Evlendikten üç ay sonra hamile kaldım. Mutfak camının önünde eşime boş boş bakıp "hamileyim" demiştim. Hatta devam eden bir diş tedavim vardı yarım kaldı o da.
Ben uzun süre alışamadım bu fikre. Kalp atışlarını duyup ağlayan kadınlar ben tepkisiz kalınca tuhaf karşılamışlardı bu durumu. Evet kalbinin atıyor olması ve sağlıklı olması beni mutlu etmişti ama o kadar. Annelik hissi hasıl olmamıştı. Hamileliğim boyunca annelik adına tel hissim "sağlıklı olsun, sağlıkla dolsun" düşüncesinden ibaretti. Karnını seven, gün sayan biri de değildim.

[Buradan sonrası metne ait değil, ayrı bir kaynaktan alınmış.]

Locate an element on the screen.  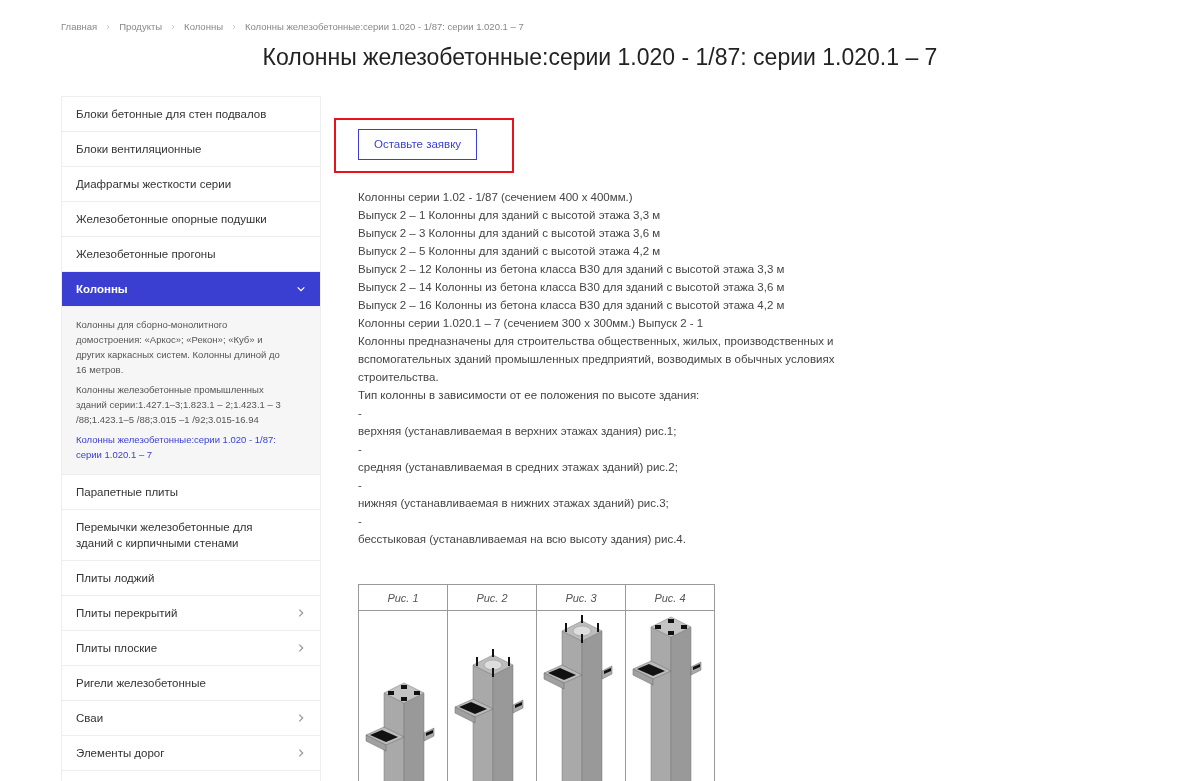
description-text: Колонны предназначены для строительства общественных, жилых, производственных и вспомогательных зданий промышленных предприятий, возводимых в обычных условиях строительства. is located at coordinates (597, 360).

Doğumdan bir gün sonra abo uyuşmazlığı sebebiyle oğlumun sarılığı ani ve hızlı bir şekilde arttı. Doktor bu konuda bilgi vermemişti ve hala düşündükçe sinirlenirim. Apar topar hastaneye gittik. Oğlumun minicik kolunda damar bulmaya çalışıyorlardı ve ben her denemede hıçkırarak ağladım. Kendime şaşırdım hatta. Ben ki o kadar soğukkanlıyım, nasıl olur da elim ayağım boşalırdı bu durumda. Sonra doktor "sarılık çok yüksek sabaha kadar fototerapi alacak. Geçmezse kan değişimi olur" dediğinde, suratım bembeyaz oldu. Alla alla dedim ne oluyor bana. Nereye gitti en kötü haberler karşısında bile çözüm aramaya girişen kadın.
Doğumdan sonra hiç uyumadan dinlenmeden sabaha kadar gözümü kırpmadan oğluma baktım. Süt sağdım, gözündeki bandı düzelttim. Dua ettim. Dikişlerim o kadar ağırıyor ve zonkluyordu ki, bazen bar olduklarını unutup aniden hareket edince içime doğru çığlık atıyordum :)
Ertesi gün oğlumun tahlil sonuçları iyi çıktı. Kan değişimine gerek kalmadı. Dünyanın en mutlu insanıydım o anda. Ben ki, kolay kolay mutlu olamayan kadın. Ben o iki günde anne oldum. Annelik neymiş öğrendim. "Allahım birine bir şey olacaksa bana olsun. O daha çok küçük" diye kendi ölümüne dua etmek neymiş tecrübe ettim.
Uzun uzun yazdım kusura bakmayın. Diyeceğim o ki kimsenin annelik hikayeleri ile kendinizi kıyaslamayın. Bir gün bir anda annelik hissi yüklenecek size. O andan itibaren de iki kişilik yaşayacaksınız ömrünüzün sonuna dek.